▶ DIRECTIONS
Within the material below, count how many lines contain "breadcrumb". Answer with only that number.

# # #

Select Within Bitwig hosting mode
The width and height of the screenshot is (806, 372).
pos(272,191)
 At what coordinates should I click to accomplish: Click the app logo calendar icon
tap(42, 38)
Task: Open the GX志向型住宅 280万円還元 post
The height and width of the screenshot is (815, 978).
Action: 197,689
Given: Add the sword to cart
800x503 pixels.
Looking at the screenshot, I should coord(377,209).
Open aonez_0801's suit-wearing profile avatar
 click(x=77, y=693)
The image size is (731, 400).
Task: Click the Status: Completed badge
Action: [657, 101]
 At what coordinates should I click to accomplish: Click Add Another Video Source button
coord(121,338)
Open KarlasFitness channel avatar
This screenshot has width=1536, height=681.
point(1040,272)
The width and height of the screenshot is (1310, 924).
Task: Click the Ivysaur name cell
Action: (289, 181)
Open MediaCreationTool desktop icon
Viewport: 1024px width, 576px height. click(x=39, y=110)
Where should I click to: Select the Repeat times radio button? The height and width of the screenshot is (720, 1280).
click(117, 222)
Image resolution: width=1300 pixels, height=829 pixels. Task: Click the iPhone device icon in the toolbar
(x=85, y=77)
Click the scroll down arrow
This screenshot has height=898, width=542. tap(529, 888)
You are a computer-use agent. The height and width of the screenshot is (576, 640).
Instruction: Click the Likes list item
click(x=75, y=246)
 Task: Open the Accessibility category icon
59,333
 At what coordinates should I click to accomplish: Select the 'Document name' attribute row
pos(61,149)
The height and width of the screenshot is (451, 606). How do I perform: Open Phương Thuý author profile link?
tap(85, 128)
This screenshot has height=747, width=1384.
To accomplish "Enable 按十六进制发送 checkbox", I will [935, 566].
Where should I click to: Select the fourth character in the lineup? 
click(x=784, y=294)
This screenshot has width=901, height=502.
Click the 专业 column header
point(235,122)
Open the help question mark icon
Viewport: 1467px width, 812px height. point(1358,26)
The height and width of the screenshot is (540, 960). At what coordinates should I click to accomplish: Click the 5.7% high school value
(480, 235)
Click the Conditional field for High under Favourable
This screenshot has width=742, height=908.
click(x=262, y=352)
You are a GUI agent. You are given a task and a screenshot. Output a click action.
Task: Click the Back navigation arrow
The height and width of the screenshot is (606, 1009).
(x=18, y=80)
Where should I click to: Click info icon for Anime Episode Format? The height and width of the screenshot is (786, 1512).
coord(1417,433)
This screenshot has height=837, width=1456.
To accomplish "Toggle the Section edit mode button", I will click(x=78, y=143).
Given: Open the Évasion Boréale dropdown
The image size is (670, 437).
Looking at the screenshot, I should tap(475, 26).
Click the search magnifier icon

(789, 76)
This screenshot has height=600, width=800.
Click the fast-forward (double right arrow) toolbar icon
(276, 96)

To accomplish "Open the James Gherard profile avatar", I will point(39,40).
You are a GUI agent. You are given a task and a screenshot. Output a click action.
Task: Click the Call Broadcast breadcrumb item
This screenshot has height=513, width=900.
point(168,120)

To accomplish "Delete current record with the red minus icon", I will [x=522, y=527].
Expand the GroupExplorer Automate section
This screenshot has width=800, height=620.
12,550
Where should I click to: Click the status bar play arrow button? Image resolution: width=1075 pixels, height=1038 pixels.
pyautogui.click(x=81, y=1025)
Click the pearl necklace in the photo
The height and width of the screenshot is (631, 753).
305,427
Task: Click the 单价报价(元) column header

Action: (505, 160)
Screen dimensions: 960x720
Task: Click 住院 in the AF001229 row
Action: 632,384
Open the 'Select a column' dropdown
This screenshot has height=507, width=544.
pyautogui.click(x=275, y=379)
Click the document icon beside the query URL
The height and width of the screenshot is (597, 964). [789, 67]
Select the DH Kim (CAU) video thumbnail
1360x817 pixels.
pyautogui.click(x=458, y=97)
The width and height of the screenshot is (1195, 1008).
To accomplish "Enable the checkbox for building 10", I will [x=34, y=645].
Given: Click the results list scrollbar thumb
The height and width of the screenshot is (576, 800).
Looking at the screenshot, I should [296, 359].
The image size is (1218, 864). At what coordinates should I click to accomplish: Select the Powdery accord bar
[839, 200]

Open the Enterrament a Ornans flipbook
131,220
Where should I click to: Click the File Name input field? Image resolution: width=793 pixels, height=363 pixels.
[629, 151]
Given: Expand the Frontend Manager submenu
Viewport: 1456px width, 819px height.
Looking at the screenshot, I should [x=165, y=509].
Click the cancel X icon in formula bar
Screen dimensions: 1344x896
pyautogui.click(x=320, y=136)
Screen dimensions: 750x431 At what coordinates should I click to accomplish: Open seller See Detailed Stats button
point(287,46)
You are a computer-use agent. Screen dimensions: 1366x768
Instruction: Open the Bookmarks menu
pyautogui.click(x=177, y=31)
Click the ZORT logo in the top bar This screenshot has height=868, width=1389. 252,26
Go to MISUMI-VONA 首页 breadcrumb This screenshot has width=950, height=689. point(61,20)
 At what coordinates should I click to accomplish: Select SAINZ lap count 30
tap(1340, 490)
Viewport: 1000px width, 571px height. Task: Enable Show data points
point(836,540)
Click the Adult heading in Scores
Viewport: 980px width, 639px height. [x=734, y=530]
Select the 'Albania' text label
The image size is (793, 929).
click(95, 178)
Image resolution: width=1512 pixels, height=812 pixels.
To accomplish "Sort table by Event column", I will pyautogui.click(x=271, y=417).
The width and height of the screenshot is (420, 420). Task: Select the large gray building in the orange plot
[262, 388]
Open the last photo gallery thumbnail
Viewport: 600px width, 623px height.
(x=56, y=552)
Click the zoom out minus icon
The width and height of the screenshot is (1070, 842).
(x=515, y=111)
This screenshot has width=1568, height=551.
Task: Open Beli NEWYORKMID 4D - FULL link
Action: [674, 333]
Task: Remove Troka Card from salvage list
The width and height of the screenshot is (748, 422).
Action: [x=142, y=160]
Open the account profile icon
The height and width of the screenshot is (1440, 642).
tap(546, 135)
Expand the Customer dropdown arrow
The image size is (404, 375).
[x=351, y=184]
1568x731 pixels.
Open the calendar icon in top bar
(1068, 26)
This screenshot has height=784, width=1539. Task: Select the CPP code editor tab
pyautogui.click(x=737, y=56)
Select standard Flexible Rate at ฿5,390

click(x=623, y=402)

# # #

▶ COMPLETED TASK
2